A transferência das ossadas foi realizada em duas etapas. Em 31 de maio foram os primeiros 50 restos mortais, acondicionados individualmente em caixas plásticas. Na ocasião, a Unicamp convidou autoridades, familiares dos desaparecidos políticos e organizações dedicadas à luta em favor dos direitos humanos para participar de um ato público realizado diante do columbário (edifício que abriga urnas funerárias) do Cemitério do Araçá. O reitor da Universidade, Hermano Tavares, reafirmou na oportunidade o compromisso da instituição com as principais causas sociais do país e assegurou que a Unicamp “não tem medo da verdade”, numa referência às críticas sobre as eventuais falhas cometidas ao longo do trabalho de identificação. Uma semana depois, as 994 ossadas restantes foram levadas ao Araçá, sob a coordenação do legista José Eduardo Bueno Zappa, contratado como consultor técnico da Comissão de Perícias.

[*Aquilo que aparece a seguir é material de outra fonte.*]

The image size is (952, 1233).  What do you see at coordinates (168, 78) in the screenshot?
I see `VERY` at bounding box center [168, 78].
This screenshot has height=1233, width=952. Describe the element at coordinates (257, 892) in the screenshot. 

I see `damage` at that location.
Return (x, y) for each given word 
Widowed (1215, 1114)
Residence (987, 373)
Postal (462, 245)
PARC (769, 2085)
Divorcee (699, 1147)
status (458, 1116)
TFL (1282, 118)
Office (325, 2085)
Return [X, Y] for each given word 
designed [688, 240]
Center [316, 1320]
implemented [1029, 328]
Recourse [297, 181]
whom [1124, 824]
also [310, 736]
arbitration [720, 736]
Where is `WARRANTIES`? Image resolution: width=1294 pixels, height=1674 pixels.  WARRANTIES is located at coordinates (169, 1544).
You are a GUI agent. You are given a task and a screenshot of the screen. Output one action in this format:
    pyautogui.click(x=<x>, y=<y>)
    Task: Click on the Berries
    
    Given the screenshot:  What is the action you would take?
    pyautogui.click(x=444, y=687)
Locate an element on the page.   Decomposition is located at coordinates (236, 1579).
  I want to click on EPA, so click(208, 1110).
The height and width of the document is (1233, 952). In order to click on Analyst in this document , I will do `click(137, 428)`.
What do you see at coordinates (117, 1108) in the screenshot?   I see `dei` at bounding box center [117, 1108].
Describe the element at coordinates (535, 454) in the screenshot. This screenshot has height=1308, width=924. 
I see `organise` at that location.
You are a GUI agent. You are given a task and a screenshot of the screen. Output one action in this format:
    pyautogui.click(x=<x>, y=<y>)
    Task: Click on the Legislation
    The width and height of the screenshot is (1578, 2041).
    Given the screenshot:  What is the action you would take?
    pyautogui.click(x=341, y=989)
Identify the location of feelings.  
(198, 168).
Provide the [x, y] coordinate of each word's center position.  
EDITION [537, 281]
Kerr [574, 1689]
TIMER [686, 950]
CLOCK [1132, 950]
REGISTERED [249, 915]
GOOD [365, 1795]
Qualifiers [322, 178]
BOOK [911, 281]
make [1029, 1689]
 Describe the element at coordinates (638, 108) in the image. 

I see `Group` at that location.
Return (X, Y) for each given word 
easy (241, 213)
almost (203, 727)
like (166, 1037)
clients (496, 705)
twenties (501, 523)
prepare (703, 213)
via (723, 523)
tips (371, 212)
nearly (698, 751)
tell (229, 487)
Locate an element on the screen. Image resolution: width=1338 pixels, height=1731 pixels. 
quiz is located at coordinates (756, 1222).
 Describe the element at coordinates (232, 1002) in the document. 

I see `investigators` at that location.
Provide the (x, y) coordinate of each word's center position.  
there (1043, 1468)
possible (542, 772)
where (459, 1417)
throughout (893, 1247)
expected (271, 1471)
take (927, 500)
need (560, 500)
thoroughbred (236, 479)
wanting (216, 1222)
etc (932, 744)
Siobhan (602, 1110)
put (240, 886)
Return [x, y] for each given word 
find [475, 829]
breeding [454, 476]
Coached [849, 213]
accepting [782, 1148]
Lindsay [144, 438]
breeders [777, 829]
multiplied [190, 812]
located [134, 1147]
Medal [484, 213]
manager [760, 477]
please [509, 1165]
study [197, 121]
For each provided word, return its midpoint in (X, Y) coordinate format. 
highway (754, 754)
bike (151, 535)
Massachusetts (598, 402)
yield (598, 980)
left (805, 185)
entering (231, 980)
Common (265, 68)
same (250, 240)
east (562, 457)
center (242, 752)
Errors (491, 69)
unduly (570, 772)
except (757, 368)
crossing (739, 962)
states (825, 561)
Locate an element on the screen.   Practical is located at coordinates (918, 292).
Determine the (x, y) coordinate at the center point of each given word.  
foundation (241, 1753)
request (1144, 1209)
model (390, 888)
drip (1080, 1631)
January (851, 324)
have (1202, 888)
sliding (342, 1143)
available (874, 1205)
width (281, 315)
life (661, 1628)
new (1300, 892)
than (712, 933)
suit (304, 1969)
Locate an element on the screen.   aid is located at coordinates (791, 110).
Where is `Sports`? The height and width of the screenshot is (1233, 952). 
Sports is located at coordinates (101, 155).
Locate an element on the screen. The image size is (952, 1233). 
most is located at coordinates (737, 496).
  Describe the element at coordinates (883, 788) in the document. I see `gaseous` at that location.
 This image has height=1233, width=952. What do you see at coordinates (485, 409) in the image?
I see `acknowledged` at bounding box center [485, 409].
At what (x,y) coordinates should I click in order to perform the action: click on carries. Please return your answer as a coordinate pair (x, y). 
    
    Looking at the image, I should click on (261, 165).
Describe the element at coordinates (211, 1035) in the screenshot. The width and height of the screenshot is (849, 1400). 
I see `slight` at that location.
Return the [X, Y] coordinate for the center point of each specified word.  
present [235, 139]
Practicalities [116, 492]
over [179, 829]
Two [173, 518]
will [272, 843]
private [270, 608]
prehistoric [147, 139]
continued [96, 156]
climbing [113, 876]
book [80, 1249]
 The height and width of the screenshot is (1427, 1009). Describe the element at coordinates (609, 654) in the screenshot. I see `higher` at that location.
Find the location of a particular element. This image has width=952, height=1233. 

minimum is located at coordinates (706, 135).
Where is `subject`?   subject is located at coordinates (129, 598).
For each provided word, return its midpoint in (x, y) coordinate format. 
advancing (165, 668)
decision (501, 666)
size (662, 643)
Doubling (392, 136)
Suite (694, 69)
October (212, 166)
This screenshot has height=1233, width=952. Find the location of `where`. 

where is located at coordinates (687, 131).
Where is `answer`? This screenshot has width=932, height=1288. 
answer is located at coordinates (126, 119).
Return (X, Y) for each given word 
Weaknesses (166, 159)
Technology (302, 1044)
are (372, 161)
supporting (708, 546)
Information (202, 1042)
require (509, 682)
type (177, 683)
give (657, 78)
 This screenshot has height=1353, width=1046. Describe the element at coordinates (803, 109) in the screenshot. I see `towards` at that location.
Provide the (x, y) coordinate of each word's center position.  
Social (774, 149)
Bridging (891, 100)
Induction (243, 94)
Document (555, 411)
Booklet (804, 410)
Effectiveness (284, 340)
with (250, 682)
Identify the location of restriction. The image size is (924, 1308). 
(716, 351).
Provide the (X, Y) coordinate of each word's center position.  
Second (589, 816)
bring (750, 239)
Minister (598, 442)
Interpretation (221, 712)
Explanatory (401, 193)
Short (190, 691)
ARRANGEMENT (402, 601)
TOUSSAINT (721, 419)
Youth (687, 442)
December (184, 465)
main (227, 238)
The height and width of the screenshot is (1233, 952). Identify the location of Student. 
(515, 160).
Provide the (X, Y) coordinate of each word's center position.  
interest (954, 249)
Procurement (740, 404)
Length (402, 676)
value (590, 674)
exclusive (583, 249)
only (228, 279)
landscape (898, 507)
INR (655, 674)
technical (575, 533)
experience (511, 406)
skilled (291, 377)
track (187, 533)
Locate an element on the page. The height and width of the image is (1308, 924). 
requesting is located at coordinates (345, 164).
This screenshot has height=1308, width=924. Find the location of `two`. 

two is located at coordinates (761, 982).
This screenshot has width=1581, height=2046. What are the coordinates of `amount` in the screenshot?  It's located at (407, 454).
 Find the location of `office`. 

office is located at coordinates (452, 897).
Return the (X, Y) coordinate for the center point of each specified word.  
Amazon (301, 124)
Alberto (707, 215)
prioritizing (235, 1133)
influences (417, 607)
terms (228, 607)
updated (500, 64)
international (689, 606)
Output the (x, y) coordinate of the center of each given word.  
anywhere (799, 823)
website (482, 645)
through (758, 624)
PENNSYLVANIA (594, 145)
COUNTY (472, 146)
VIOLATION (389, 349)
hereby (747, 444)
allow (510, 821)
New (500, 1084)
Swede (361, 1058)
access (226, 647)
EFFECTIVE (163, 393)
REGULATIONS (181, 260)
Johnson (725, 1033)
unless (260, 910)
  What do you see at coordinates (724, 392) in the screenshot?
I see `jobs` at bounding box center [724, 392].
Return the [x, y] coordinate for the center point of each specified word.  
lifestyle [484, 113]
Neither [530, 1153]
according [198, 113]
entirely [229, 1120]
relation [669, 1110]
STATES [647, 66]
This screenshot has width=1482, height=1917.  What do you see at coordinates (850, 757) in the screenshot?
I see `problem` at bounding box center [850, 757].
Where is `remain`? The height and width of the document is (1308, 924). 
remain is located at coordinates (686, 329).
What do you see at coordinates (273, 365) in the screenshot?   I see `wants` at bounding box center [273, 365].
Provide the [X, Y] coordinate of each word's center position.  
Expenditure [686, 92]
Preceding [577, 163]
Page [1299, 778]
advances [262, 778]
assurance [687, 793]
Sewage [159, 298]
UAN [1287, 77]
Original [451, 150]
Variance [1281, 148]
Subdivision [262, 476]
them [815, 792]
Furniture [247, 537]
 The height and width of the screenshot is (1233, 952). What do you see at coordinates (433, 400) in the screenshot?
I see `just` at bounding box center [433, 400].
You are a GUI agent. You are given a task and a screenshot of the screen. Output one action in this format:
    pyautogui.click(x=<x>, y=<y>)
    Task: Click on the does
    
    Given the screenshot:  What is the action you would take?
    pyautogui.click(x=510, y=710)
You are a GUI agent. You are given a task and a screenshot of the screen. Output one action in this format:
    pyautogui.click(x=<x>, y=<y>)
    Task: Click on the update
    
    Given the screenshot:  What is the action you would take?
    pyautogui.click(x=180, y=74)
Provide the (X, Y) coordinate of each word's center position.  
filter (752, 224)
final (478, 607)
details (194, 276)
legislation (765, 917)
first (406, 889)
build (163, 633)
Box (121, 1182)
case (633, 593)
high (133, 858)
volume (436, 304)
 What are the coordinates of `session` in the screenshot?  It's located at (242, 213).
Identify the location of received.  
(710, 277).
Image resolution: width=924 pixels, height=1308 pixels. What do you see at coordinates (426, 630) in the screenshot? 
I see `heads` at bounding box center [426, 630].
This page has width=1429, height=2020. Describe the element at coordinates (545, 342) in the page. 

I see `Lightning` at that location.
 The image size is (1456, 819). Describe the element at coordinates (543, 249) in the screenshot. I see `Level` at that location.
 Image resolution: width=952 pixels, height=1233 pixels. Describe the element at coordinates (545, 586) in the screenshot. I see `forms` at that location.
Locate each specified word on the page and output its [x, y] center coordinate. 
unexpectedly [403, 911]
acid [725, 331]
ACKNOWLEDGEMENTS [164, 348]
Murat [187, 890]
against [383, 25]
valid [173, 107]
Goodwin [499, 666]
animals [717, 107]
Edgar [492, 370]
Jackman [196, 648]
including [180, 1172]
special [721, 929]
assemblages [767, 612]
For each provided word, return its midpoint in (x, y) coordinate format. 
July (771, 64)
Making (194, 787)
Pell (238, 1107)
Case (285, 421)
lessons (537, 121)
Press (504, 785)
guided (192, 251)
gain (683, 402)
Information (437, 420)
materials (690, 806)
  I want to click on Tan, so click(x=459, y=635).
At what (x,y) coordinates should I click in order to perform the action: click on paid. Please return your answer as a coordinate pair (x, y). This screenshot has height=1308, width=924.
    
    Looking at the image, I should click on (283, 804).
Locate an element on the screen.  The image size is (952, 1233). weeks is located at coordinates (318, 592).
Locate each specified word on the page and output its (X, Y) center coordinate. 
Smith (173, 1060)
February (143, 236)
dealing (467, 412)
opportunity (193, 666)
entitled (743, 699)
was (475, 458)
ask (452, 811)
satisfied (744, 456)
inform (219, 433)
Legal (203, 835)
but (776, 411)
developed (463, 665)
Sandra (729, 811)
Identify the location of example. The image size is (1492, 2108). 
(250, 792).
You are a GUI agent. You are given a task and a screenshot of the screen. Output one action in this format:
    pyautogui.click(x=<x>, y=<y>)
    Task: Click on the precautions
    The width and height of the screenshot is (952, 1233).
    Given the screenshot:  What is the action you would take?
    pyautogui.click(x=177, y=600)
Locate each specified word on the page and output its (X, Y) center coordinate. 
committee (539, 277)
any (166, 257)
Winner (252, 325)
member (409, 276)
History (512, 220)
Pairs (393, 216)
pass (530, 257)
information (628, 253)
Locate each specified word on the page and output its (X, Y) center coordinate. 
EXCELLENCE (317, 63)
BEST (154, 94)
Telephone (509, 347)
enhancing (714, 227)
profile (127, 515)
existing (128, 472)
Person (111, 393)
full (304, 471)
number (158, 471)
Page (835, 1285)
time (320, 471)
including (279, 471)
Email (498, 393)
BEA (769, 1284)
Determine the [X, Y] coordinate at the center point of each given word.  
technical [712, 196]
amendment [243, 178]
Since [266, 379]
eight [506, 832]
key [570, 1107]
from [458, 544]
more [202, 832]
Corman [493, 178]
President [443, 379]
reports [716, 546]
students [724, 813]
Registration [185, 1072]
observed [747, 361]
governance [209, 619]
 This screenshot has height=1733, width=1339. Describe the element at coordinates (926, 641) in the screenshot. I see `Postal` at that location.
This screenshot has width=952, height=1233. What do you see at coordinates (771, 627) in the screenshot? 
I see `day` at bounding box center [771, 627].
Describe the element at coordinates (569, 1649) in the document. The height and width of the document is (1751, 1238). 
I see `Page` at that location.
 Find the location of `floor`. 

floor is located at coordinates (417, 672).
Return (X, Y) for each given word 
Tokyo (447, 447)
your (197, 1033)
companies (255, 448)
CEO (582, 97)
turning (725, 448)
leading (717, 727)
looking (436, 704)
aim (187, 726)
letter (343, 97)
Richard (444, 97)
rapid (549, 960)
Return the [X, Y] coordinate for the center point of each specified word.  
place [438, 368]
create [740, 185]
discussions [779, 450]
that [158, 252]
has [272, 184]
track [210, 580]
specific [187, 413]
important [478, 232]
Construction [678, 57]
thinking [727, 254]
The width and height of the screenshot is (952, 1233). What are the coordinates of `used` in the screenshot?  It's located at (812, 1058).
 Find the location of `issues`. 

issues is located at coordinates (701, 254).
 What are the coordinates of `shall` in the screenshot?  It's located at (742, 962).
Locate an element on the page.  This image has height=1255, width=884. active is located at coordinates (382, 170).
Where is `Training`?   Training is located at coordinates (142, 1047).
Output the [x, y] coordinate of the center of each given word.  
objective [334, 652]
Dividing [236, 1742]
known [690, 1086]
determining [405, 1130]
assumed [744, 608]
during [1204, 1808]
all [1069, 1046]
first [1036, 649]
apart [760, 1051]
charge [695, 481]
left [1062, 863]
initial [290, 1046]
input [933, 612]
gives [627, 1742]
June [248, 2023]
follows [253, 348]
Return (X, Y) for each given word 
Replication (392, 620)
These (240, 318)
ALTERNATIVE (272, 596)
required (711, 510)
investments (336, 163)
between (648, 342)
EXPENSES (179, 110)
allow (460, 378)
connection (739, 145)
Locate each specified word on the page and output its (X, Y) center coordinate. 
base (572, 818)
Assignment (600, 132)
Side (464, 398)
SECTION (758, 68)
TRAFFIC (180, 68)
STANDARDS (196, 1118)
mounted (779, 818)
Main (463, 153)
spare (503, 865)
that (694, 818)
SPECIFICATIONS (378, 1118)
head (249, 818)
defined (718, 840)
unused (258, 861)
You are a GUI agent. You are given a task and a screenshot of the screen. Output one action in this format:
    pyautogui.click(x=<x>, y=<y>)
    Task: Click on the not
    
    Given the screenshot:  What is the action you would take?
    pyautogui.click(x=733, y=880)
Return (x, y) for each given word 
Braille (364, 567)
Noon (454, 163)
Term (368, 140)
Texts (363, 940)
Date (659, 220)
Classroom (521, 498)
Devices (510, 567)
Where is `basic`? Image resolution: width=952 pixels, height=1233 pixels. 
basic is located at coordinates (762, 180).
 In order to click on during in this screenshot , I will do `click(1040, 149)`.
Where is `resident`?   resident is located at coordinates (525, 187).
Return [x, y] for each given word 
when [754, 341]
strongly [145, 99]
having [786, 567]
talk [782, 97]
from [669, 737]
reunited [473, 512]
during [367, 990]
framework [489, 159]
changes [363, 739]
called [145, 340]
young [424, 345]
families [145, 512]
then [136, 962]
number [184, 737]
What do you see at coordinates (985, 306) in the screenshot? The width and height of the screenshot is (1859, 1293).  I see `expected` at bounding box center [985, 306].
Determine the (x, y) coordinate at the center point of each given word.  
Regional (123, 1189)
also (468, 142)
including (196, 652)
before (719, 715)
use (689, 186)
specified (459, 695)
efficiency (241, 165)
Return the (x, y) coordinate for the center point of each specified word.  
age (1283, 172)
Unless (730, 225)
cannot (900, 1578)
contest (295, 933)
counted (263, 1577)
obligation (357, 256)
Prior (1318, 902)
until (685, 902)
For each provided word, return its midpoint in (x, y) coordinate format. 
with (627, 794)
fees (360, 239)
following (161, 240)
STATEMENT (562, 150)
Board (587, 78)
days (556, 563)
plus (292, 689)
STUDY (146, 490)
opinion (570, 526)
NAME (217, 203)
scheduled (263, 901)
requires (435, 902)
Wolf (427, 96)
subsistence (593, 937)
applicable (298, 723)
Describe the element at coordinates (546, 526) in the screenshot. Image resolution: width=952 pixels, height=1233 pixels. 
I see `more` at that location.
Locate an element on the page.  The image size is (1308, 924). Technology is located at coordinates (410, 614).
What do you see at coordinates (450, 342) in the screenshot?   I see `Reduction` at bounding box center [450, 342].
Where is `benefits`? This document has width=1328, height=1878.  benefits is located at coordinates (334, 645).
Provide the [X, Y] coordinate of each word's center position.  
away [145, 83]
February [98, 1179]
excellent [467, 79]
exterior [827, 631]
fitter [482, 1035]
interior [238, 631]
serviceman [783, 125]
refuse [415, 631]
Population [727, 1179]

Questão ética – Para o filósofo Roberto Romano, o Projeto Perus, como foi denominado pela Unicamp, permitiu que ele tomasse um caso complexo e o acompanhasse não como observador, mas como personagem. “Isso me deu condições de pensar a questão universitária, a questão da ciência, a questão da ética e a questão do relacionamento da Universidade com o Estado e com a sociedade em geral”, afirma. Tratava-se, segundo o intelectual, de um dos casos mais doloridos da consciência nacional. “Primeiro, porque tínhamos um trabalho de verificação da identidade de restos mortais de pessoas que lutaram contra a ditadura militar. Mas esse fato se somava a outro tão grave quanto, que é a questão de também serem ossadas de brasileiros enterrados anonimamente, sem nenhum rito religioso ou civil. Isso mostra que, em termos de vida social, nós beiramos o limite da barbárie”, avalia.

Toda essa situação dolorosa, conforme o presidente da Comissão de Perícia, envolveu os mais variados interesses políticos, ideo-lógicos, morais, religiosos, científicos e técnicos. Cada um desses elementos, destaca o professor, tinha razões ponderáveis para defender sua causa e atacar a causa alheia. Os cientistas e técnicos da Unicamp tiveram, principalmente na primeira parte do trabalho, uma ação bastante eficaz no que se refere à identificação das ossadas. “Mas a partir de certo ponto, por razões de ordem pessoal e institucional, eles entraram em processo de luta interna. Com isso, o trabalho de identificação foi prejudicado e a Universidade não pôde apresentar resultados tão eficientes quanto na fase inicial”, afirma Roberto Romano.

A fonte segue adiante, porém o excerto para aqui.